Interval Training Risks: How to Avoid Injury
Apart from tiring out your legs, lungs, and brain, are there any downsides to intervals? Dr. Nicolas Berger, senior lecturer and expert in exercise physiology at Teesside University, UK, says that the main downside is that intervals are overly hyped on social media, making them a showy but unnecessarily common part of our training. “You might not need to do them; the reality is that even elite athletes only do these sparingly,” he warns.
Overdo intervals, or don’t allow enough recovery between sessions, and your injury risk increases. Your tendons, particularly the Achilles and Patellar (knee), are especially at risk.
“Do too much too soon, and you can end up stuck in a cycle of always feeling tired, but not actually improving,” warns Berger. It’s better to take your foot off the gas, miss a session if needed, and come back stronger for the next one so that you can fully engage and gain the benefits you want.
“Start slow and introduce only one new training variable into your weekly routine at a time,” agrees Roxana Ehsani, a sports dietitian who ran the fastest time at the Washington DC Marine Corps Marathon in 2026. Most experts follow the 10 percent rule, meaning don’t increase weekly mileage or load by more than 10 percent per week.
How you fuel your sessions matters, too. “As a sports dietitian, I always want to make sure runners are consuming enough total calories to prevent injury and avoid stress fractures,” Ehsani adds. And no, gels don’t count. Load up on carbs and protein before and after your session to avoid fatigue and to help your legs recover.
Related: How to Start Running: An Expert's Guide for Beginners and Returning Runners
What’s a Good Beginner Sprint Session?
For beginners, one interval session a week is ideal. “It can be useful to think flexibly and include a mix of tempo runs and fartlek sessions,” says Moses.
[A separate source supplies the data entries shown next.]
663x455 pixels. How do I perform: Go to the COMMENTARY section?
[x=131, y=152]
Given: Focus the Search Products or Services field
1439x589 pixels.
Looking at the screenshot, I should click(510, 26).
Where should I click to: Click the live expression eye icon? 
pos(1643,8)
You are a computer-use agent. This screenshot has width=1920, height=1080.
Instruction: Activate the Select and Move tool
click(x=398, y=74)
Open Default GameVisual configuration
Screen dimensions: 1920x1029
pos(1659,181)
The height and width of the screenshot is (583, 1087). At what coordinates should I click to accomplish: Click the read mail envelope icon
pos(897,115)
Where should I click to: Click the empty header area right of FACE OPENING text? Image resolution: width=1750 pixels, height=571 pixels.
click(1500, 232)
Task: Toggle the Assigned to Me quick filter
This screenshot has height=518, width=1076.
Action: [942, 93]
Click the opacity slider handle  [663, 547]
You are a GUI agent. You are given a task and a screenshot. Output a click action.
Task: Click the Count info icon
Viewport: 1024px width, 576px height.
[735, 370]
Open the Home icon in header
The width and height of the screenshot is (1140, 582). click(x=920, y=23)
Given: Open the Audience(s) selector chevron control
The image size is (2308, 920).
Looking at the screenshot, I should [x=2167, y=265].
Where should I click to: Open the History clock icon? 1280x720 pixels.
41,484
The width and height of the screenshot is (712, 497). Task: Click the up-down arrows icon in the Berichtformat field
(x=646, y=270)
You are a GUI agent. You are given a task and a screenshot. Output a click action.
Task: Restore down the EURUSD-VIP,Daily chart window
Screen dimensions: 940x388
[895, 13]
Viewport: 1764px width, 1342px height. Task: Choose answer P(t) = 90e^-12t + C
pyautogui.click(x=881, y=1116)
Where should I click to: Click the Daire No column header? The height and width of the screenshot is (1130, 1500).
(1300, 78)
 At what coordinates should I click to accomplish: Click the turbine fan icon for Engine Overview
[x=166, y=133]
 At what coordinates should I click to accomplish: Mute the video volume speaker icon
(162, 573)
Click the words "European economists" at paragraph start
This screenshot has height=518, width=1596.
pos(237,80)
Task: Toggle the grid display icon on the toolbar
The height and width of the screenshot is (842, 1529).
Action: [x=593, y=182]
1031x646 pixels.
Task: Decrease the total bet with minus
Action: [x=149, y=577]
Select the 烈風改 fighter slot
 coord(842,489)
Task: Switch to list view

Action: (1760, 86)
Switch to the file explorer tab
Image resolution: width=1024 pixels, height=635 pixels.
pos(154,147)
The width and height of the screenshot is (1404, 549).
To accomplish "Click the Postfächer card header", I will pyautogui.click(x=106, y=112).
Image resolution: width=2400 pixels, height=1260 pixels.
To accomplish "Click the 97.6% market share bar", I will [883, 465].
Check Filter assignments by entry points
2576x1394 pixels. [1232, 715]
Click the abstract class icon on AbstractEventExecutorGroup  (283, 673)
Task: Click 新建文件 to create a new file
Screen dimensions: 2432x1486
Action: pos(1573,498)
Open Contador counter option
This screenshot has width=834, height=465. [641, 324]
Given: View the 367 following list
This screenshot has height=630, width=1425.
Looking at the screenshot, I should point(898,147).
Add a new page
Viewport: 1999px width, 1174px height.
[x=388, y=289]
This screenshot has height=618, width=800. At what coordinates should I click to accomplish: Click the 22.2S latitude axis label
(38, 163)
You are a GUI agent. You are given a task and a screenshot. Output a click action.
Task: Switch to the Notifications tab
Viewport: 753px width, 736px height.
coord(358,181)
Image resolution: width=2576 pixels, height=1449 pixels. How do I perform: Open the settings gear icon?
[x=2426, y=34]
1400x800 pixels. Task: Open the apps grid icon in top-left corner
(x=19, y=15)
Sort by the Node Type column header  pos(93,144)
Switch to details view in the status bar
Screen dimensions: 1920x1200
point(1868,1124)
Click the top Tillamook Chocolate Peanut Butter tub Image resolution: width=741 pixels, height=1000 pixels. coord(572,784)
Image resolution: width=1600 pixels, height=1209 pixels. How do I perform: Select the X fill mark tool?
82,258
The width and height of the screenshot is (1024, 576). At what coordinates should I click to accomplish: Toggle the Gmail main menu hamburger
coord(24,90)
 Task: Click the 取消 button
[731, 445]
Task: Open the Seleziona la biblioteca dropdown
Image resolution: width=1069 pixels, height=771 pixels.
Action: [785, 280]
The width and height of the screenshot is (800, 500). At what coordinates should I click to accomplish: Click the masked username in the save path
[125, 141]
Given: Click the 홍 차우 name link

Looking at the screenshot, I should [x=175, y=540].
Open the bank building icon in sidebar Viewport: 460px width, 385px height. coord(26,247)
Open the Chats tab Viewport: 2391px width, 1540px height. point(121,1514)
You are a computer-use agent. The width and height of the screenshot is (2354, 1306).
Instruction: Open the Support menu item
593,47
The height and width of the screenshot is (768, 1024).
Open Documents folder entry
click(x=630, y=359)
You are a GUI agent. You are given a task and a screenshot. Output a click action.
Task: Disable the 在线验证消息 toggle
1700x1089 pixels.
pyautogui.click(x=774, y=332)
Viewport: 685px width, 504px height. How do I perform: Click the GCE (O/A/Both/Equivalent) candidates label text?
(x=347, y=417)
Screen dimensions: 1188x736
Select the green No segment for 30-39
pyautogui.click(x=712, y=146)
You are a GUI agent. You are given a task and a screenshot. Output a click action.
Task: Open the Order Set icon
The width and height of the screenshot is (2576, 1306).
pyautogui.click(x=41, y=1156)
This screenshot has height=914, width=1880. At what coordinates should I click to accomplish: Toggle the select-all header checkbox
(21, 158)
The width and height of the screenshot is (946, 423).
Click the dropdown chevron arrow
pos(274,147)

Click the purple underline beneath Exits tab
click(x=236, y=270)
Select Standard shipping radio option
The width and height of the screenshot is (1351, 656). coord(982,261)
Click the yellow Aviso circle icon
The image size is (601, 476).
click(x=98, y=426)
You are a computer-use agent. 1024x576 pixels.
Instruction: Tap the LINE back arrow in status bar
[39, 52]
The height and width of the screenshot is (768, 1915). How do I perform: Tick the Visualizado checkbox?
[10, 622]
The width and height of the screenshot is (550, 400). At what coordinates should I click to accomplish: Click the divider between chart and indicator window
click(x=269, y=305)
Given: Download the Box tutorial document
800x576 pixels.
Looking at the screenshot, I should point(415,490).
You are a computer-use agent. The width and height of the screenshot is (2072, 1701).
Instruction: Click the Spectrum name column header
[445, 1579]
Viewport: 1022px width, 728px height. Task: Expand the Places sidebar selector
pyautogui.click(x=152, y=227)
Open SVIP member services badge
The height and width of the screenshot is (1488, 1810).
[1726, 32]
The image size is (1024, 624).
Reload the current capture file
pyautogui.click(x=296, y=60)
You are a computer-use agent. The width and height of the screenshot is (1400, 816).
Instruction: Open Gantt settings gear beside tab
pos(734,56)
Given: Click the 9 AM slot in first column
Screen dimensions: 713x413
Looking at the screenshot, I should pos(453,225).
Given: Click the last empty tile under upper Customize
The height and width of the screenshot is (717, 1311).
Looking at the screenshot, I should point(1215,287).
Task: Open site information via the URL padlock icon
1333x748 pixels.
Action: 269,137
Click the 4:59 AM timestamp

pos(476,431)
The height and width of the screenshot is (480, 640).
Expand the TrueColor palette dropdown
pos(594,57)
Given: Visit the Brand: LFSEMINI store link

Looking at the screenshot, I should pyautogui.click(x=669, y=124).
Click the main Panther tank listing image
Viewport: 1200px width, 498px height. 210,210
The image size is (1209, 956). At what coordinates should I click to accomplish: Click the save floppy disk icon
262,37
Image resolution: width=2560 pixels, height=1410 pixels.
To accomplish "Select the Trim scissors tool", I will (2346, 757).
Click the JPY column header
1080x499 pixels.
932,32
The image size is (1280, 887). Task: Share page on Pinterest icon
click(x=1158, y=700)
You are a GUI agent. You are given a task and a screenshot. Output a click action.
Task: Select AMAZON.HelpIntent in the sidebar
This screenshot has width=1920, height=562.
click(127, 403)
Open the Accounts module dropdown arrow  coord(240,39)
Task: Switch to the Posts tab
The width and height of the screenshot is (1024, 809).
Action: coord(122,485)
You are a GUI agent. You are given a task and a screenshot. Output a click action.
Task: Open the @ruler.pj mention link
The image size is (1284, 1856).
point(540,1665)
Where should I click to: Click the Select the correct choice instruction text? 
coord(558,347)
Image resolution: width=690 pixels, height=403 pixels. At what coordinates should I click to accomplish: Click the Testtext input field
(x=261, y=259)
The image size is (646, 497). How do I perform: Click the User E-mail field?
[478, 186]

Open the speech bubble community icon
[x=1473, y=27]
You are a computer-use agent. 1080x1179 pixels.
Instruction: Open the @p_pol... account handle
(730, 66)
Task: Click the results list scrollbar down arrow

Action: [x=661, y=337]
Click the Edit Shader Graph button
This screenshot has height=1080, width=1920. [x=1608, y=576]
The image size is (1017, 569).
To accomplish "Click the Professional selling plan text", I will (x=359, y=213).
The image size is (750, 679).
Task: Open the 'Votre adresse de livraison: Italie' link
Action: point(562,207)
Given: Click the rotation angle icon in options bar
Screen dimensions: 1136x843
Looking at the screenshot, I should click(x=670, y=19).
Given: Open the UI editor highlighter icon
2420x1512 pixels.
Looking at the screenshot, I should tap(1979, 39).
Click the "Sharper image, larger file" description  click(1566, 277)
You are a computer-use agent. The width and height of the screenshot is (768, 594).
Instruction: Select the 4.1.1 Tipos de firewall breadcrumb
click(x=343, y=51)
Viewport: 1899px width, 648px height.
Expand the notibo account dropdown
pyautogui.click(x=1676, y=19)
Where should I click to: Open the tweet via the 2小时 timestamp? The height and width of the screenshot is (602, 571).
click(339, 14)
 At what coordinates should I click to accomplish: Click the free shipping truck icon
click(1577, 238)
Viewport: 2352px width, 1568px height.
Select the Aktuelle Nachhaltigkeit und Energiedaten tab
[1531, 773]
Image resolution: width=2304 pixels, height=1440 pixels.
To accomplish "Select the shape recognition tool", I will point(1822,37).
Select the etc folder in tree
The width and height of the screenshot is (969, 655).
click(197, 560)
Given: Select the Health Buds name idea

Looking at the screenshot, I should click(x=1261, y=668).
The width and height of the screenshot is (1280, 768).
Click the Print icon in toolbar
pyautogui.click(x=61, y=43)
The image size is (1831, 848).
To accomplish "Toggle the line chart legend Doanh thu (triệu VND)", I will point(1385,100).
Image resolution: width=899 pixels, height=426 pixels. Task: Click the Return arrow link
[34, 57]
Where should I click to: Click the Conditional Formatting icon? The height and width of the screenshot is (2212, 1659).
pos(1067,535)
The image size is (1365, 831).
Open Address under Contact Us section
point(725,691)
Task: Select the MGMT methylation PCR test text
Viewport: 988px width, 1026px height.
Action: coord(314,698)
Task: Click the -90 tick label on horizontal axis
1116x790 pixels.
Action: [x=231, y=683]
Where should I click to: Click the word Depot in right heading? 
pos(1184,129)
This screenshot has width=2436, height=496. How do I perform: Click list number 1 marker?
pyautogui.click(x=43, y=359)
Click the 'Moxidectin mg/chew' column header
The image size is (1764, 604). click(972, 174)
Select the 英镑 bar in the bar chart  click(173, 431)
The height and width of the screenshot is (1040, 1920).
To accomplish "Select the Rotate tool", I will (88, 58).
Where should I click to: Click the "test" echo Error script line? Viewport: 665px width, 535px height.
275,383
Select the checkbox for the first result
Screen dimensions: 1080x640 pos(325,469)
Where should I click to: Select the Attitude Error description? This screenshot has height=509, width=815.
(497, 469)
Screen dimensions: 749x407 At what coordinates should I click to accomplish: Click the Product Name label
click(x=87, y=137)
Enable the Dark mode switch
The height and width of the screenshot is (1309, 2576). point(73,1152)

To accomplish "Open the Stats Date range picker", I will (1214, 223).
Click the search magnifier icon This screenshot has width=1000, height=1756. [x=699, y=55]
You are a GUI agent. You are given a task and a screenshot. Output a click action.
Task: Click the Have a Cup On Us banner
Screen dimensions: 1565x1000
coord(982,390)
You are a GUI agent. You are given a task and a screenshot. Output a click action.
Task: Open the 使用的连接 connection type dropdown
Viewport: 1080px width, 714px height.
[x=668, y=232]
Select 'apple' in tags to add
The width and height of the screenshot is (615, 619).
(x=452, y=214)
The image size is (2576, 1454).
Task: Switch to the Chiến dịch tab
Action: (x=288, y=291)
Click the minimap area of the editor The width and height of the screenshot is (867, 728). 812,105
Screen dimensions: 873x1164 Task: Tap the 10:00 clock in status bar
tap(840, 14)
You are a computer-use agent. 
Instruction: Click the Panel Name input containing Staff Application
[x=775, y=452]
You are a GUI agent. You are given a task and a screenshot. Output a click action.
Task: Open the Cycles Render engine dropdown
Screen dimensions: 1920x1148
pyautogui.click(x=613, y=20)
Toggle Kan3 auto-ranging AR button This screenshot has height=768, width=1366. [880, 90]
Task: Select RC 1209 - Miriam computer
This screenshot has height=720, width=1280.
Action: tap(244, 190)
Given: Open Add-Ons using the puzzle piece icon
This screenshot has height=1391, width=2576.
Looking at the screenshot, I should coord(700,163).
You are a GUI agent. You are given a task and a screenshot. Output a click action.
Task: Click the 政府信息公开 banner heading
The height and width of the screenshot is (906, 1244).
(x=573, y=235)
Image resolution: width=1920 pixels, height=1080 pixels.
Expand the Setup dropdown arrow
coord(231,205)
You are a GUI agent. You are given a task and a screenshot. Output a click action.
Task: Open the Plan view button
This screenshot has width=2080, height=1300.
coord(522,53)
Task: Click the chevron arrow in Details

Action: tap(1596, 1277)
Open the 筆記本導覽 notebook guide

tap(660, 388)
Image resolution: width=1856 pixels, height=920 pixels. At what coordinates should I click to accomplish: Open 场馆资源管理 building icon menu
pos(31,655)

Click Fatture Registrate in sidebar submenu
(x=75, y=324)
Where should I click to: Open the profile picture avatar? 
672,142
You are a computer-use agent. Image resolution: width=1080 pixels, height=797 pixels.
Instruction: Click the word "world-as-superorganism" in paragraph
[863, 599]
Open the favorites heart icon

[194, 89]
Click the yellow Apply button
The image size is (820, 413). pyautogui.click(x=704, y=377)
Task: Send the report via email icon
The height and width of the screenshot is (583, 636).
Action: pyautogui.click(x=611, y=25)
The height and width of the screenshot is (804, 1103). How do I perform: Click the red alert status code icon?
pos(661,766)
Looking to give it a go? Here’s Moses’ beginner hill sesh.
Warmup
- 10 to 15 minutes easy jogging
- Dynamic stretching
- Running drills (e.g., high knees, skips)
- A few short strides to “prime” the system
Main session
- 8×12 second hill sprints
- Gradient: 7 to 10 percent incline
- Recovery: ~3 minutes walk or very slow jog
- Focus: Maximal form, power, and drive into the ground
Cool Down
- Easy jog for 5 to 10 minutes
- Followed by some light static stretching
“This type of session is low volume but high quality, ideal for beginners to safely introduce speed and strength,” he says. Good luck.